- Cover art featuring Kyle Busch
- Developer: Monster Games
- Publisher: 704Games
- Series: NASCAR Heat
- Platforms: PlayStation 4 Windows Xbox One
- Release: September 12, 2017
- Genre: Racing
- Modes: Single-player, multiplayer

= NASCAR Heat 2 =

2017 racing video game

NASCAR Heat 2 is a racing video game by Monster Games and published by 704Games. It is the sequel to NASCAR Heat Evolution, and was released on September 12, 2017, for the PlayStation 4, Xbox One and Windows via Steam. Kyle Busch is featured on the cover. The NASCAR Camping World Truck Series and the NASCAR Xfinity Series are featured in the game for the first time since EA Sports' 2008 release, NASCAR 09. Truck and Xfinity stand-alone tracks, including Eldora Speedway and Gateway Motorsports Park (before it was added to the cup schedule in 2022) are also featured. All three series are playable online, and in career mode, the player can ascend the ranks to conquer the Monster Energy NASCAR Cup Series.

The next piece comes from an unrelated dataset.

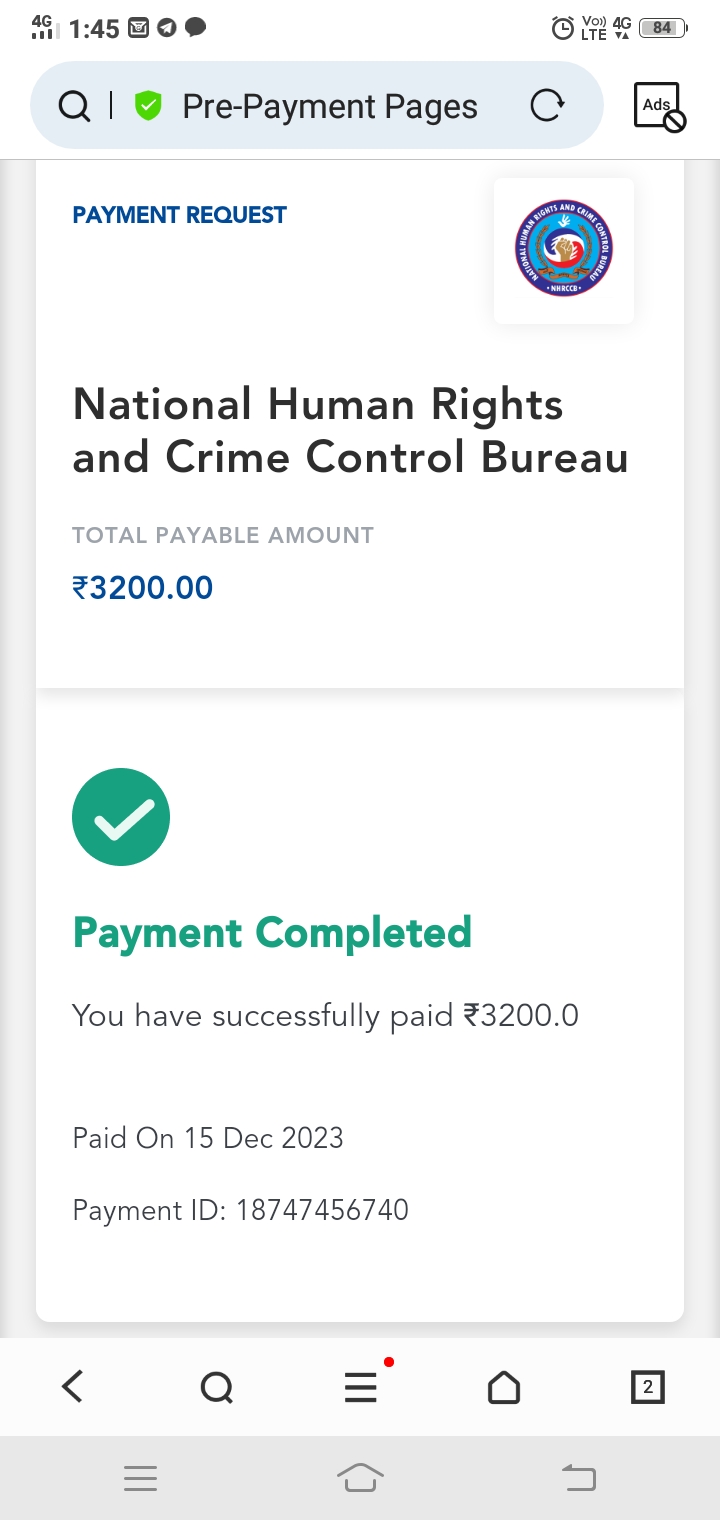Tap the NHRCCB organization logo
Viewport: 720px width, 1520px height.
click(564, 250)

NASCAR Heat 2 was also the working title of NASCAR: Dirt to Daytona, as logos for it appear in some menus of the 2002 game.

==Gameplay==
Career mode gives players the ability to start in the NASCAR Camping World Truck Series and work up towards the Monster Energy NASCAR Cup Series. The player can use their own car or use a driver on a team. In the beginning, users choose a driver from hot seat offers in the Truck Series and progress up the ranks to Cup. Users can also play a single-season championship simulation. Also included are online multiplayer, with races up to 40 players, or local split-screen multiplayer. Challenges featuring different tracks and drivers are also included in the game; all are voiced by Claire B. Lang.

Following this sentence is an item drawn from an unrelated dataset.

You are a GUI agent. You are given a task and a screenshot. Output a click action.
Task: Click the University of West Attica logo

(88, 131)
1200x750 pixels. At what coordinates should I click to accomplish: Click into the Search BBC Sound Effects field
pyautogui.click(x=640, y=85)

On April 30, 2021, the online servers for NASCAR Heat 2 and NASCAR Heat 3 were shut down.

==Drivers==
NASCAR Heat 2 features drivers from all three of NASCAR's national series in the game (42 MENCS drivers, 43 NXS drivers, and 32 NCWTS drivers). However, there are some notable omissions, including Beard Motorsports with driver Brendan Gaughan in the Monster Energy NASCAR Cup Series, and all GMS Racing drivers in both the NASCAR Xfinity Series and NASCAR Camping World Truck Series, excluding Justin Haley. The driver rosters for the Monster Energy NASCAR Cup Series, NASCAR Xfinity Series, and NASCAR Camping World Truck Series have been confirmed by 704Games. In a patch released in October, 704 added all remaining NASCAR Next drivers including Hailie Deegan and Chase Purdy.

The highest-placing Toyota driver in the Sprint All-Star Race was selected as the cover driver; Last Year: Carl Edwards won the cover driver competition with a fourth-place finish. He retired from NASCAR on January 9, 2017, and handed his ride to Daniel Suárez. That year the eligible drivers were Kyle Busch, Denny Hamlin, Matt Kenseth, and Martin Truex Jr. Busch won the cover driver competition with a win in the NASCAR All-Star finishing 2nd in Stage 2 in that event and winning the event.

==Reception==

Aggregate score
| Aggregator | Score |
|---|---|
| Metacritic | (PS4) 66/100 (XONE) 59/100 |

Review scores
| Publication | Score |
|---|---|
| Game Informer | 7/10 |
| Hardcore Gamer | 4/5 |
| Polygon | 7.5/10 |

===Accolades===
The game was nominated for "Game, Franchise Racing" at the 17th Annual National Academy of Video Game Trade Reviewers Awards.